#### BRANO DA LEGGERE ####
Il clima italiano diventa sempre più vicino a quello delle zone tropicali, soprattutto al Sud, proprio per questo in regioni come la Sicilia, la Puglia e la Calabria compaiono sempre più colture tropicali come banane, mango e avocado. Scopriamo quali sono le condizioni ideali per coltivare avocado e quanto si può guadagnare.

Coltivare avocado in Italia: si può?

L’avocado è ormai diventato un frutto molto comune sulla tavola degli italiani, ricco di vitamine, sali minerali e antiossidanti. Viene usato per la preparazione di insalate, frullati e per la salsa guacamole, ma non solo. Si tratta di un frutto tropicale che però negli ultimi anni è sempre più spesso coltivato anche in Italia. Per chi lavora nel settore dell’agricoltura, o vuole iniziare a fare investimenti in esso, può trattarsi di una produzione molto redditizia. La prima cosa da capire è in quali condizioni la pianta di avocado può crescere senza richiedere un eccessivo intervento umano per creare le condizioni adatte.
#### DATI FORNITI ####
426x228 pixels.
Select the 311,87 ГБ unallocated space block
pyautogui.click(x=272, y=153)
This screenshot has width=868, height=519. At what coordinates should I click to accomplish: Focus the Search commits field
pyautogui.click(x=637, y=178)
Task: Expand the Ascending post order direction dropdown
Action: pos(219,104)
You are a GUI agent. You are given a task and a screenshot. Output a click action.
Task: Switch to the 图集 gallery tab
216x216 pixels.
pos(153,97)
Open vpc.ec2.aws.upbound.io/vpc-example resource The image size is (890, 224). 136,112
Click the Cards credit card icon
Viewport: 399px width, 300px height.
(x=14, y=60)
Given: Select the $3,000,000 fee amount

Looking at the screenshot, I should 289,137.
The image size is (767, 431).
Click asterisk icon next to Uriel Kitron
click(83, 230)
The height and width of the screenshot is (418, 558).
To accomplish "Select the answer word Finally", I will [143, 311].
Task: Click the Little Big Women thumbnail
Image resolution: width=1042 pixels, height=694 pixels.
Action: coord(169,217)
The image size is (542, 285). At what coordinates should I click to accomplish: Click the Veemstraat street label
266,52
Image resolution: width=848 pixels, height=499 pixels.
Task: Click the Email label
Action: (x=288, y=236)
####
#### DATI FORNITI ####
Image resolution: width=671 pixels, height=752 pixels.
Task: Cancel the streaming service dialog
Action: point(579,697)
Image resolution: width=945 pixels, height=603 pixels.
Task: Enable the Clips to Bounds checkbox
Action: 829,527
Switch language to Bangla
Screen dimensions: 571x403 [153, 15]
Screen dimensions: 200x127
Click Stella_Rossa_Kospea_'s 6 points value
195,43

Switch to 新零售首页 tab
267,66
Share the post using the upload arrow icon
####
#### DATI FORNITI ####
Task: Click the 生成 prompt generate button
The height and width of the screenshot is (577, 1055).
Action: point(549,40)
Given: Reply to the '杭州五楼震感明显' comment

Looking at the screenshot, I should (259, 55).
####
CONSEGNA SCRITTA: Riscriva la parte del brano sulla coltivazione dell'avocado compresa tra "Il clima italiano" e "si può guadagnare.", estremi inclusi, sostituendo "Sicilia" con "Sardegna". I dati non hanno alcun legame con il brano.

RISPOSTA CORRETTA:
Il clima italiano diventa sempre più vicino a quello delle zone tropicali, soprattutto al Sud, proprio per questo in regioni come la Sardegna, la Puglia e la Calabria compaiono sempre più colture tropicali come banane, mango e avocado. Scopriamo quali sono le condizioni ideali per coltivare avocado e quanto si può guadagnare.